—¿Qué has hecho para impedir el olvido, para que tengas vigencia en los corazones y pláticas de los otros? ¿Qué haces ahora por salir del silencio? Tu elegiste esta forma de vivir las cosas, de enfrentar la realidad que pretendías ver y evadir lo que simplemente no te agradaba.
—No es fácil.
—Nadie dice que lo fue.
—No quise ser como los demás, las preocupaciones cotidianas me parecieron aturdidoramente banales, una forma de perder el tiempo mientras el mundo giraba y sucedían los asuntos más importantes. Existir no se limita a comer tres veces al día y cagar por las mañanas antes de la ducha para salir corriendo a un trabajo. Viví atareado. En un primer tiempo era la guerrilla en el país, el narcotráfico y después las masacres, el deterioro de la humanidad...
—Chocante. ¿Bellísimo tu empleo en el Consejo de Naciones? Qué absurdo te escuchas.
—Menos mal que tu me entiendes y no me juzgas.
—Anda, aferrarse a la ironía cuando estás al borde de quebrarte y sigues vendido a tus necedades, a tus manías de recortar periódicos y hablarle a los demás en un lenguaje que no entienden...
—Pero ni siquiera pretenden hacerlo; mi culpa no es la ignorancia de un pueblo.
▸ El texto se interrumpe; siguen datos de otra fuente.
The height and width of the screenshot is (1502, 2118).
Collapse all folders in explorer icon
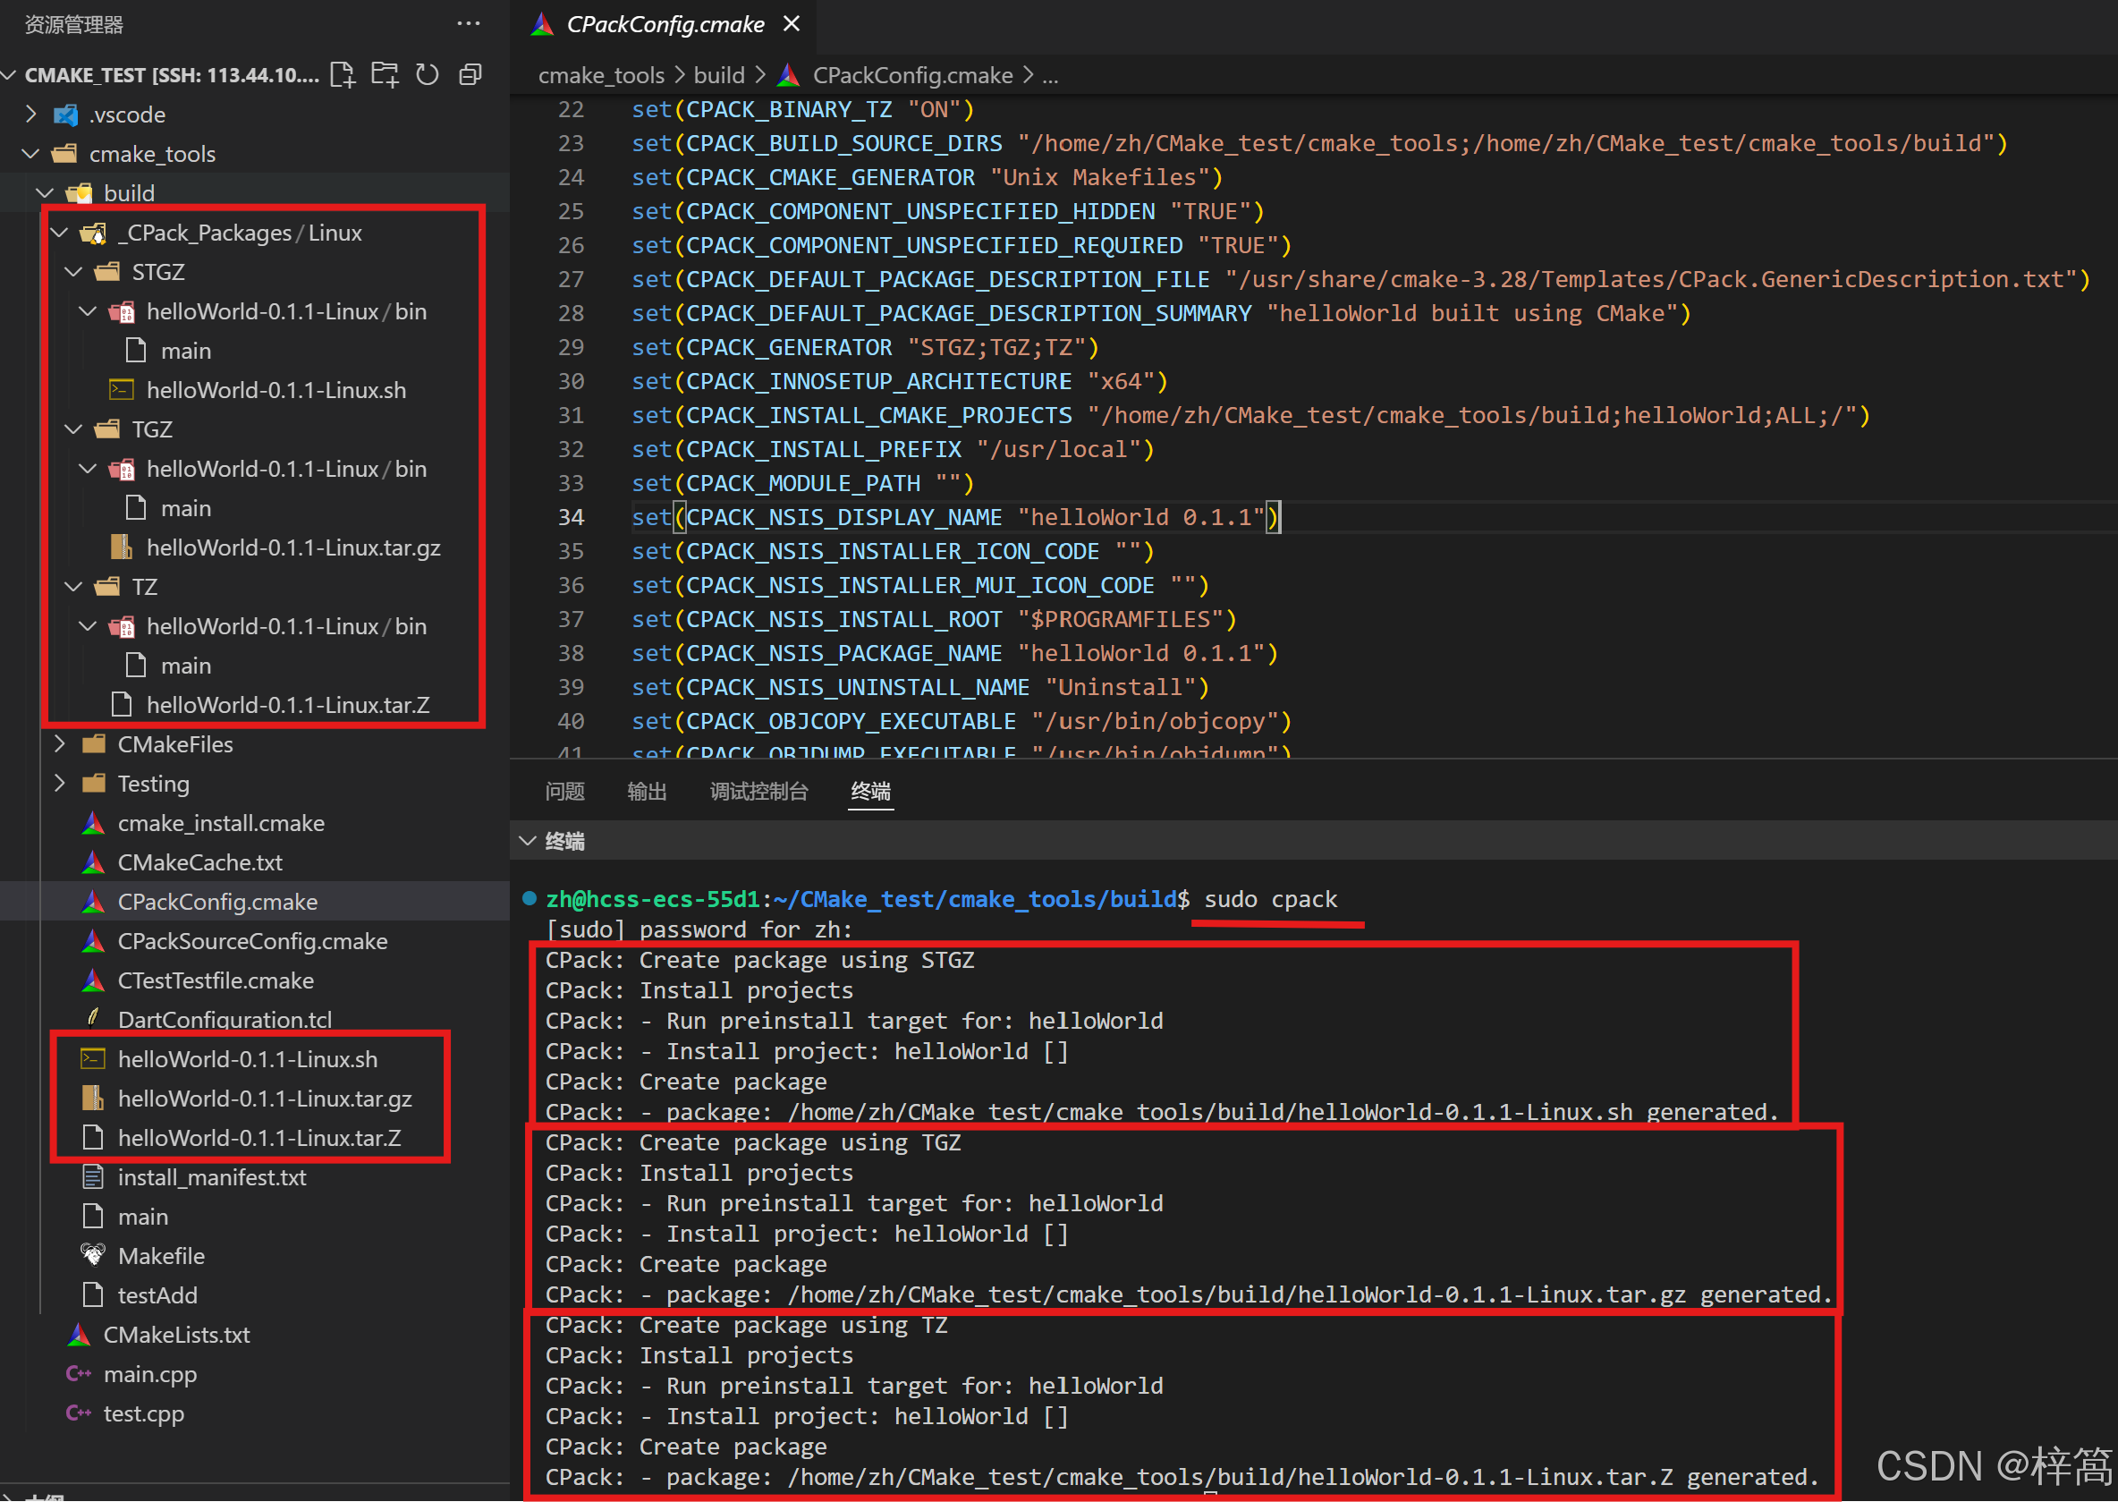471,75
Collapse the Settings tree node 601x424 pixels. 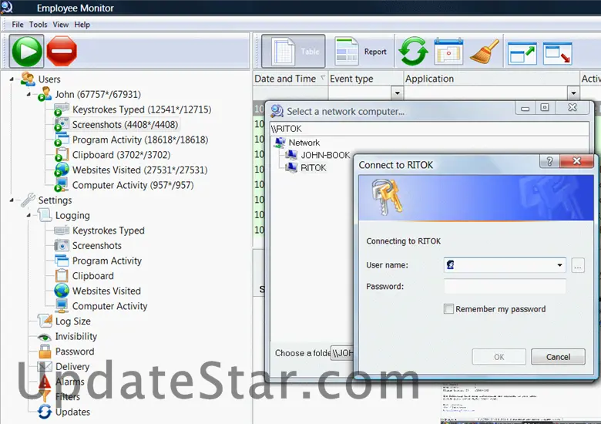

—Te escuchas como el caudillo venido a menos. El gran prócer que incomprendido emprende exilio voluntario a su isla; sólo te falta escribir cartas a tus viejos compinches y llamarlos a la cruzada de los ancianos. ¿Y qué hiciste para evitar, según tú, la ignorancia?
—Aprovechar los medios.
—Por favor, “aprovechar los medios” le llamabas a erguirte frente a un micrófono que empleaste como el pedestal de tu culto personal, micrófonos de televisión, de radio, de las grabadoras de los reporteros que supieron darte cuerda. ¿Y qué declaración tuya cimbró las opiniones ajenas? ¿Cuál de tus comentarios viraron el curso de la pintura para emprender la nueva ruta de un arte renovado? Dime qué óleo tuyo se expone en las grandes salas, qué vorágine de aprendices te persigue hasta la sombra con tal de figurar entre tus favoritos. Escándalos, Adolfo, no más que eso fue tu vida...
—¡Basta!
—Siempre te escuché, aún en tus crisis de soberbia; aún soportando humillaciones...
—Jamás obligo a nadie.
—Con qué facilidad te desembarazas. ¿Para eso mandas llamar a la gente? Claro, lo olvidaba, el teléfono es tu vehículo, el cetro con el que ejerces voluntades, decides vidas y regenteas conocidos. Una llamada tuya a la oficina de cultura es salvoconducto para obtener una beca, otra al periódico sirve de pronóstico para los temas del suplemento y quién se atreve a contradecirte, dime el nombre de un osado que haya sobrevivido a tu desquite, a tu furia de niño caprichoso.
—No soy responsable de mi suerte.
—Seguramente. Ojalá tengas en la agenda el número del cielo para reservar una larga estancia.